Folha de S. Paulo


'Síndrome da pessoa elástica' pode afetar articulações e até o coração

De pé, Maria Eduarda Pelegrini, 7, coloca o nariz no joelho e, com as pernas perfeitamente esticadas, apoia as mãos espalmadas no chão.

Ela não é contorcionista nem passou horas treinando para atingir tamanha flexibilidade. Eduarda nasceu com uma condição genética conhecida como "síndrome das pessoas elásticas" e que pode atingir até 40% da população em algum grau.

A hipermobilidade de Eduarda corresponde à mais comum das seis variações da Síndrome de Ehlers-Danlos (SED), caracterizada por alterações nos genes que sintetizam o colágeno, elastina e fibrina, causando defeitos nos tecidos conjuntivos como tendões, músculos e membranas que envolvem as articulações.

O problema pode afetar qualquer membro do corpo, gerando uma frouxidão articular que dá à pessoa uma elasticidade incomum sem esforço ou treinamento.

EXERCÍCIOS PROPOSTOS:
1. Transcreva literalmente o trecho do texto sobre a síndrome da pessoa elástica compreendido entre "A hipermobilidade de" e "envolvem as articulações.", inclusive.
2. De acordo com o texto sobre a síndrome da pessoa elástica, que parcela da população a condição genética pode atingir?
Os registros não têm qualquer relação com esta atividade.

MATERIAL EXTRAÍDO:
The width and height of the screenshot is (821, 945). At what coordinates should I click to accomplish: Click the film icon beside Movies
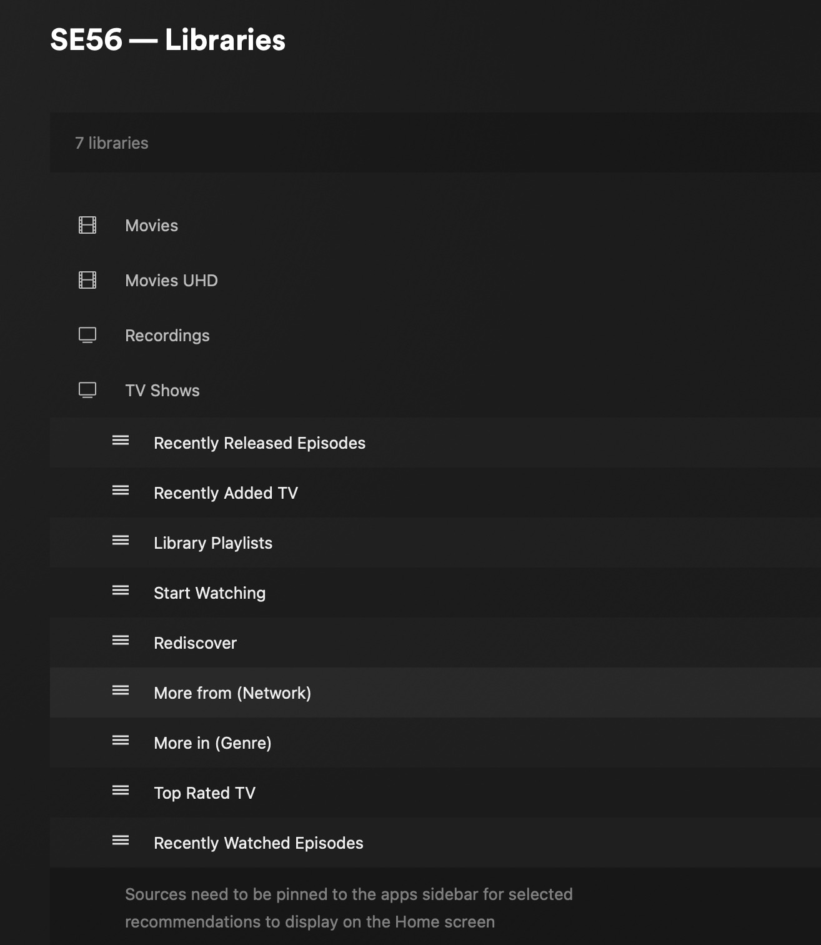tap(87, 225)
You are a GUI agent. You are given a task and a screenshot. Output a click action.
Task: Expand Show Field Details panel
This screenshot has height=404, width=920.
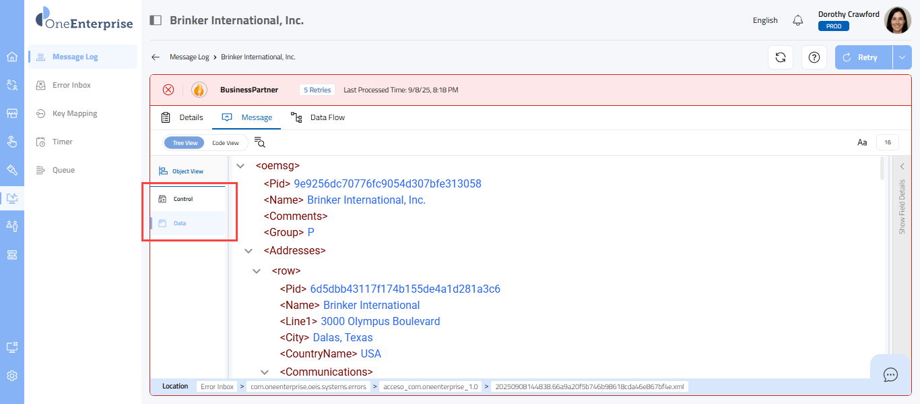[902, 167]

* * *

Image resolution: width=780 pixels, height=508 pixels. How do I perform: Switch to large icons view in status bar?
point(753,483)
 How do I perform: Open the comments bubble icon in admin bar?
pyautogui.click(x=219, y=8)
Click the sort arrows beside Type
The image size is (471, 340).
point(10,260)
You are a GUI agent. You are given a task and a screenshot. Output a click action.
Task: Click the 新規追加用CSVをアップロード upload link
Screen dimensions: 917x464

==

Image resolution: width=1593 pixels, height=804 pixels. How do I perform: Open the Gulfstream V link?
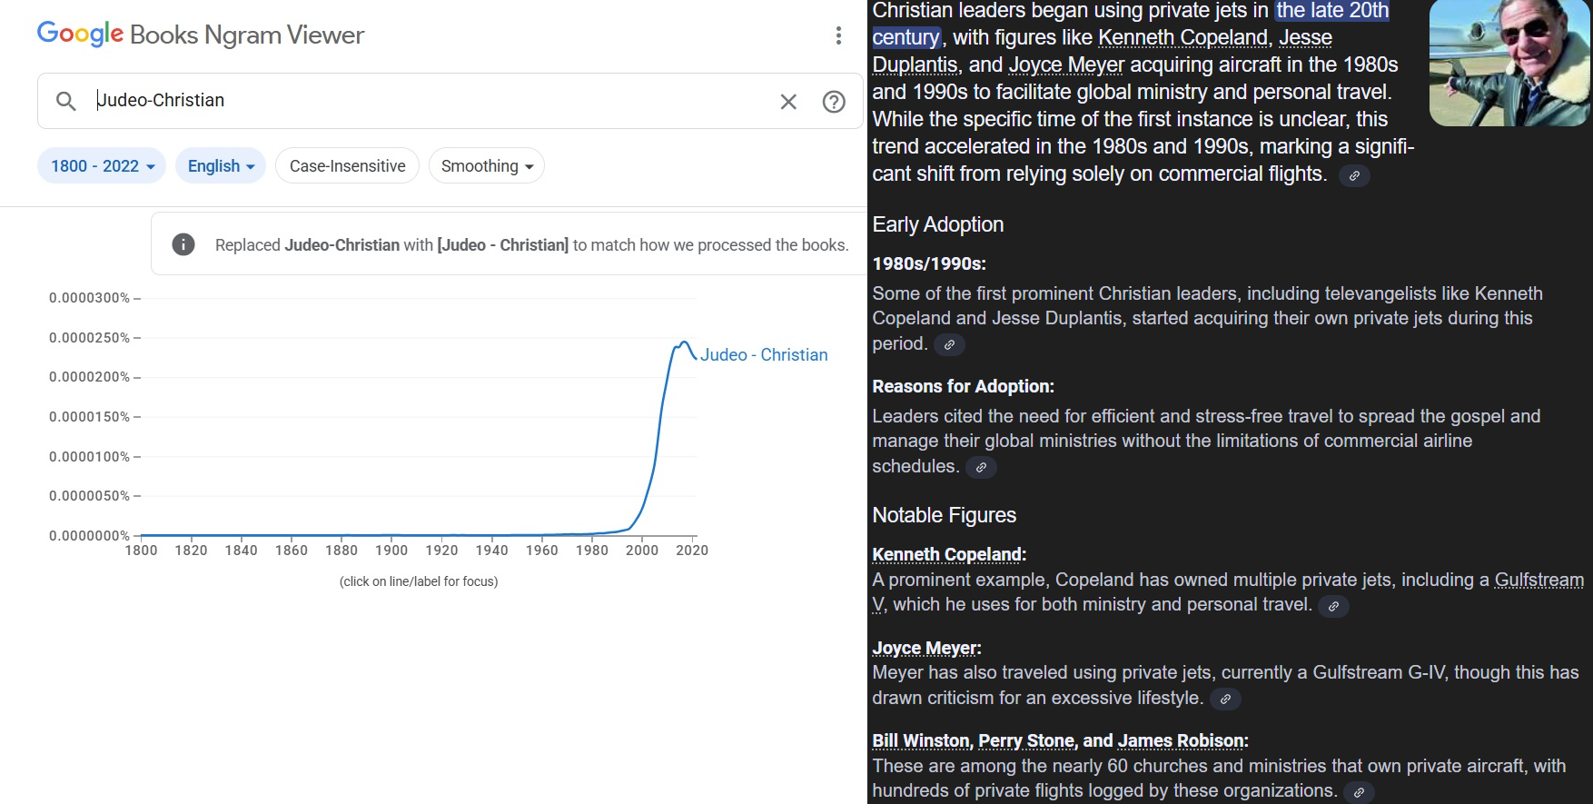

RESPOSTAS:
1.
A hipermobilidade de Eduarda corresponde à mais comum das seis variações da Síndrome de Ehlers-Danlos (SED), caracterizada por alterações nos genes que sintetizam o colágeno, elastina e fibrina, causando defeitos nos tecidos conjuntivos como tendões, músculos e membranas que envolvem as articulações.

2. Até 40% da população, em algum grau.